On July 27, RFF's Center for Climate and Electricity Policy and the U.S. Environmental Protection Agency cohosted a one-day workshop to present current analysis of CES policies—drawing upon recent empirical modeling and conceptual thinking by RFF, other independent and government research institutions, industry, and other stakeholders. Panels focused on regional implications of a CES policy in terms of electricity pricing, utility profitability, and regional wealth transfers; implications for future investments in generation technology and the influence of different policy designs; the role that might be played by energy efficiency crediting; and the desirability of casting a CES policy as a performance standard.
Introduction to Clean Energy Standard Design
RFF Fellow Josh Linn, Department of Energy’s Bryan Mignone, and RFF Senior Fellow Karen Palmer outlined the basics of a CES. As envisioned, a basic CES would have several goals: double the share of clean electricity over the next 25 years, protect consumers from rising energy bills, and promote new clean energy technologies. In practice, RFF modeling shows that a basic CES will reduce carbon emissions by 30 percent and, if no existing hydropower or nuclear plants are credited, increase national average electricity prices by 11 percent. Under a basic CES, coal-fired generation will cost more, costs for renewables and nuclear generation will decrease, and natural gas-fired generation will become cheaper in the short run but more expensive in the long run.
Implications of Policy Design Parameters
Dan Steinberg from the National Renewable Energy Laboratory, Terry Dinan from the Congressional Budget Office, and Kevin Leahy of Duke Energy covered the implications of policy design parameters. The panelists discussed CES targets and timetables, credit recipients and rates, banking and borrowing, and alternative compliance payments. Dan Steinberg noted that assumptions about costs for emerging technologies have a significant effect on projected technology penetration, but little effect on overall program costs.
Distributional Effects
RFF Center Fellow Anthony Paul and Bipartisan Policy Center’s Meghan McGuinness examined how a CES would affect different regions of the United States. Under the basic CES policy modeled by RFF researchers, credits would flow from the western part of the country to the east, with money therefore being transferred from east to west. Regions where electricity prices are currently lowest will see the greatest increase in prices, and areas where electricity prices are already high will only see a minimal increase, mitigating regional differences in price. Crediting existing hydropower and nuclear plants benefits consumers in the northwest and southeast, at the expense of those in other regions.

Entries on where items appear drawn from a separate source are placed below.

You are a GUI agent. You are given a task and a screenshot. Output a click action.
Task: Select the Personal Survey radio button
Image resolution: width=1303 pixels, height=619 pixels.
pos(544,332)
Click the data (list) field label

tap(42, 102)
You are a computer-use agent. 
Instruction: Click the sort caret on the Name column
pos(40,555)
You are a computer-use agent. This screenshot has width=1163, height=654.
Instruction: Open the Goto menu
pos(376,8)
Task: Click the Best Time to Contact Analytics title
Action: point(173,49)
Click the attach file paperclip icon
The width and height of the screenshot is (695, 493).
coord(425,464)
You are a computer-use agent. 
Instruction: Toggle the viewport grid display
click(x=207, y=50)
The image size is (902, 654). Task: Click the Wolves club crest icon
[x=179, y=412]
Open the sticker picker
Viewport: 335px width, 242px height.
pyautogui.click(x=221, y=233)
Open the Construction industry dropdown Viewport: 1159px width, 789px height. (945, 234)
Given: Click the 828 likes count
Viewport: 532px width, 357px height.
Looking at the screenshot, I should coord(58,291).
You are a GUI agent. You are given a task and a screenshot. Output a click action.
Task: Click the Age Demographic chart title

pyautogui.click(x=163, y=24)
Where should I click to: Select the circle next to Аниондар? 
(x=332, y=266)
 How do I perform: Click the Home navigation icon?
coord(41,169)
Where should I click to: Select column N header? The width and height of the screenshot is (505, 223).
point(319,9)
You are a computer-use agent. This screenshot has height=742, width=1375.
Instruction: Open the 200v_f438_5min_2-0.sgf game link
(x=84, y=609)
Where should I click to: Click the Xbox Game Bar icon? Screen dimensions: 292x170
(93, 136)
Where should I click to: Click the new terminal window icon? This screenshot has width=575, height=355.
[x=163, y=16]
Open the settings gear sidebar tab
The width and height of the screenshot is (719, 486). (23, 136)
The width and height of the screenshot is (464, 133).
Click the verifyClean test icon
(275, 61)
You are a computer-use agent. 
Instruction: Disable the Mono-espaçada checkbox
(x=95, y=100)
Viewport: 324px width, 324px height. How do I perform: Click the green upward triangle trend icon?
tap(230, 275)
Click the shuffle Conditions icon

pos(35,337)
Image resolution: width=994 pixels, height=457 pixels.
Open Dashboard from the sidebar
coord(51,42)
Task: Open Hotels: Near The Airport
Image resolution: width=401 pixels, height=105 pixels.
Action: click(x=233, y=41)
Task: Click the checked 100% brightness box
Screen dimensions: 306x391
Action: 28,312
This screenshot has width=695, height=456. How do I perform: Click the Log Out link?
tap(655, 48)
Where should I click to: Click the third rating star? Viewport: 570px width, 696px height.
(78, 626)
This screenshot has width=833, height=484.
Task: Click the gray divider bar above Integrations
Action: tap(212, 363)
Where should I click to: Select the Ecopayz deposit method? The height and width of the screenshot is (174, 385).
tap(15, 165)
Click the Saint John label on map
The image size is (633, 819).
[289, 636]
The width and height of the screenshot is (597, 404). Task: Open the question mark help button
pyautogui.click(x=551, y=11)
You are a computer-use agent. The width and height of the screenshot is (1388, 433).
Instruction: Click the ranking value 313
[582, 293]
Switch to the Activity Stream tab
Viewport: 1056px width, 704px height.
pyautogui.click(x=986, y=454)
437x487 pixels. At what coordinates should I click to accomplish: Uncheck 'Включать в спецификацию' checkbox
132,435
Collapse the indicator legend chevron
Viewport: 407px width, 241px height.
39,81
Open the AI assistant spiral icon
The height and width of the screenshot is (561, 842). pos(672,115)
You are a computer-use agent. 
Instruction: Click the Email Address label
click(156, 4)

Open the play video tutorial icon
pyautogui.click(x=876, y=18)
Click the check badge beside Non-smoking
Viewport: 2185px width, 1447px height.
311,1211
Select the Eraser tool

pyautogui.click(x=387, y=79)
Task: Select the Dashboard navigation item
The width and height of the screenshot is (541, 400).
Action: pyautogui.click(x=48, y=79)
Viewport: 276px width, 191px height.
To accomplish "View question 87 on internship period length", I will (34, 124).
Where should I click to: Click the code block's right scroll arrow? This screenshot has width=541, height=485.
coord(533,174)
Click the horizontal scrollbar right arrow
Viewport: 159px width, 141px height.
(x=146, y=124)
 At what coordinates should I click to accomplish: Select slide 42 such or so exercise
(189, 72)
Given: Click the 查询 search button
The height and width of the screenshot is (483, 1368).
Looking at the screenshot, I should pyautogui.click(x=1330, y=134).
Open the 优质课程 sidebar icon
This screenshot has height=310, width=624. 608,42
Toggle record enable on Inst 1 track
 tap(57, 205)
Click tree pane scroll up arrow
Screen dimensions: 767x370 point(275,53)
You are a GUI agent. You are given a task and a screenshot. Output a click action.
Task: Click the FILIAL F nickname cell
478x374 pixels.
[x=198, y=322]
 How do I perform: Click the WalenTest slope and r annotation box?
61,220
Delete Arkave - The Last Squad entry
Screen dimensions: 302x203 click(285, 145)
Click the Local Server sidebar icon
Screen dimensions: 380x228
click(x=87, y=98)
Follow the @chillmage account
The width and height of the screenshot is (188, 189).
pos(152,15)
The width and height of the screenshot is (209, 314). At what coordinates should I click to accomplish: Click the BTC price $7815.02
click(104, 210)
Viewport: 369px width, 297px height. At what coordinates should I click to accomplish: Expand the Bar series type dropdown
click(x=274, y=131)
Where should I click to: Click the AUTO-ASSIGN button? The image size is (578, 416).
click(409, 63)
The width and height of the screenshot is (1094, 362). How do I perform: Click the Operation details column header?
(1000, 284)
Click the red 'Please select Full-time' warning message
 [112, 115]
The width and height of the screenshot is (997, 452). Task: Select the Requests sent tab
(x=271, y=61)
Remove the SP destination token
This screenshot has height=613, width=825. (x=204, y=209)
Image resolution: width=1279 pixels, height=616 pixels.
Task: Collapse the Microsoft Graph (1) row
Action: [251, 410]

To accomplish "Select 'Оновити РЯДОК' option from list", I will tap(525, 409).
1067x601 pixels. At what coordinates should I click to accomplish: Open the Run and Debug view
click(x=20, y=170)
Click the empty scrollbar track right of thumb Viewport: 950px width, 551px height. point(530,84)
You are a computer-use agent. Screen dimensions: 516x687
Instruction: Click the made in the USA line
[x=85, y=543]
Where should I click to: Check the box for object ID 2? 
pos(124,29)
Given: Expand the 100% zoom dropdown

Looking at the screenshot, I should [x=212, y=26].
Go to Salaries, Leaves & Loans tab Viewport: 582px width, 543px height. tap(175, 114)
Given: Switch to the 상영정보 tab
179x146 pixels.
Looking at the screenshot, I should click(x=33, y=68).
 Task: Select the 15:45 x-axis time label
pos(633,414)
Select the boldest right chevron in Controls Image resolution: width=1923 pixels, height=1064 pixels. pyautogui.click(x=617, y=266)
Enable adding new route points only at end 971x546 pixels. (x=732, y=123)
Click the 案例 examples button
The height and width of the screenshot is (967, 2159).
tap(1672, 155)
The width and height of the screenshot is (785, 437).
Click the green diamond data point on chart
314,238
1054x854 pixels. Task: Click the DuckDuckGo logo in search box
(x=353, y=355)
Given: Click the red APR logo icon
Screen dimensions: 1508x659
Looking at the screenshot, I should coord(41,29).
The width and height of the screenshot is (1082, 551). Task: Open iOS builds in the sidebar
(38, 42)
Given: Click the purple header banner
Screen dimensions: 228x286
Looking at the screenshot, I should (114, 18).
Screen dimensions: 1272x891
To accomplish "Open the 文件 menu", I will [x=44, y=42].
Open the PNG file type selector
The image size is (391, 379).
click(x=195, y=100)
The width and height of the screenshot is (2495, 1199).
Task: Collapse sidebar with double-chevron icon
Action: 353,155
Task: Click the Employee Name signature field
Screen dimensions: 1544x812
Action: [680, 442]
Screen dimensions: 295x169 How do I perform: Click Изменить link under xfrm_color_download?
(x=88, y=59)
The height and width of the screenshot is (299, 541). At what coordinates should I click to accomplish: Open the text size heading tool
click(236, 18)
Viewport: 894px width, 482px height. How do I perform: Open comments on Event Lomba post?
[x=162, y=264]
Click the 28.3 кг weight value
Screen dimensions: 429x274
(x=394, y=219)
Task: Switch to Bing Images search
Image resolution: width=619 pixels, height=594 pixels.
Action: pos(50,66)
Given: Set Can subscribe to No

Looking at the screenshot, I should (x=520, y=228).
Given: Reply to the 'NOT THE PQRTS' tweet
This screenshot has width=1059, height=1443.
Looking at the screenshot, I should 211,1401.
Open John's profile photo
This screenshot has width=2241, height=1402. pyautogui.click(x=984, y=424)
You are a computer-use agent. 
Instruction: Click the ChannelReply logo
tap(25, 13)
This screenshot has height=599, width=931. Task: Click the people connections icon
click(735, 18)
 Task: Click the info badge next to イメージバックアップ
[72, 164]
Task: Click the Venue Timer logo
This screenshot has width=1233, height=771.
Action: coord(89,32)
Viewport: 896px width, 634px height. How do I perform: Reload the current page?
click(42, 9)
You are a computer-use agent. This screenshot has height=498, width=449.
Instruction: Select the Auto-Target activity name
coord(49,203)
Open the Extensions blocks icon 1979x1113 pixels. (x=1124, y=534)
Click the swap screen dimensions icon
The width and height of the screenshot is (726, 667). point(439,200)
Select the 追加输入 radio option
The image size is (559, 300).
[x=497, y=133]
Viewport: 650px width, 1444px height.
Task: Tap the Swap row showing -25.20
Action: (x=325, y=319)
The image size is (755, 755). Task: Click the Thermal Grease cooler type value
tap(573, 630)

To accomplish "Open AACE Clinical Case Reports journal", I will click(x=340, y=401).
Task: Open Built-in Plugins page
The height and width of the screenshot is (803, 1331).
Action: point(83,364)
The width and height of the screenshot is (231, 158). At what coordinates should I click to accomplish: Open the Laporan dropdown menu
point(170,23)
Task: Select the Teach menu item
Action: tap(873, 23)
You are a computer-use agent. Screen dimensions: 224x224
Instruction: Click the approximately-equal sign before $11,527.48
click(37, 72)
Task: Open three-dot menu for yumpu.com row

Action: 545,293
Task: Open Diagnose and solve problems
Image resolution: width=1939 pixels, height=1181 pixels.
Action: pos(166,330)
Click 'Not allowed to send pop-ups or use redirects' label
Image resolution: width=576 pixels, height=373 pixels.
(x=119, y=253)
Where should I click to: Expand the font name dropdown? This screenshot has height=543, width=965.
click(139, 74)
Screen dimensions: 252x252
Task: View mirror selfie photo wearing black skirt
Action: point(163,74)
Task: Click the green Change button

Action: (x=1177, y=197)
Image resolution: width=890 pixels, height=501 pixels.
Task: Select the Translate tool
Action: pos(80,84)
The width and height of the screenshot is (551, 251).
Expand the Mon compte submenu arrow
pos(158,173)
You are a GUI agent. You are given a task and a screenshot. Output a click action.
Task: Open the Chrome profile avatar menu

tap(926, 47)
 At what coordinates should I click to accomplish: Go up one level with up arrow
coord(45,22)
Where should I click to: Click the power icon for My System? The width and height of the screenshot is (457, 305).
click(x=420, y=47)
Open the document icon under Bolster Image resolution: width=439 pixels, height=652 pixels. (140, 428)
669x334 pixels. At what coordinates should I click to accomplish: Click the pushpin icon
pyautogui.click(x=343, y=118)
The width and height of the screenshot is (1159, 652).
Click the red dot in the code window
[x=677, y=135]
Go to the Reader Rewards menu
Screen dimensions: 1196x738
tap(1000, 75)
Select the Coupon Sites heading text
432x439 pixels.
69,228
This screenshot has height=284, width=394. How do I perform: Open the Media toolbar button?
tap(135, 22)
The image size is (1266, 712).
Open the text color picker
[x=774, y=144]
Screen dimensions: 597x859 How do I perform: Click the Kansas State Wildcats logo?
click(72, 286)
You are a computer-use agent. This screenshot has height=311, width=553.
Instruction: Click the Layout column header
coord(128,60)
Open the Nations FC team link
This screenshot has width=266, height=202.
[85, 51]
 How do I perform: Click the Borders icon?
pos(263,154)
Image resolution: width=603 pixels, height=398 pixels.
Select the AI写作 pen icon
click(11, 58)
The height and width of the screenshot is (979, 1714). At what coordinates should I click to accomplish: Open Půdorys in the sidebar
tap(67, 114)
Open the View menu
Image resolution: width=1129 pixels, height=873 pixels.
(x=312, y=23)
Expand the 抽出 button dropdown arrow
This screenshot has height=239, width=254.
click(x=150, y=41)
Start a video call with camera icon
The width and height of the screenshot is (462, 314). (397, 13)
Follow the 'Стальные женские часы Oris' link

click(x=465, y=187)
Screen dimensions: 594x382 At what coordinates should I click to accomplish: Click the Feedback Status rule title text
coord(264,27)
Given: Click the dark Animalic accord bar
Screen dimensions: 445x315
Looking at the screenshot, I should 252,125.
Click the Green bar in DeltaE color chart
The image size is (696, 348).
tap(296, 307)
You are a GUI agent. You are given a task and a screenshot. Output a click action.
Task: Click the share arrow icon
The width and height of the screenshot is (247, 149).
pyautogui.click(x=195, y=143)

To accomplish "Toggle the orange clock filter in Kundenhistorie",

Additional Event Resources
Judi Greenwald from the Pew Center for Climate Change reviewed the potential interactions of a CES with state policies, especially existing state renewable portfolio standards. RFF Fellow Harrison Fell explained the effects of policies on renewables investments, with attention to differences across locations and over time in the value of electricity supplied by renewables and the carbon dioxide emissions they displace. Finally, RFF Nonresident Fellow and Harvard professor Joe Aldy highlighted the potential of an emissions rate-based CES.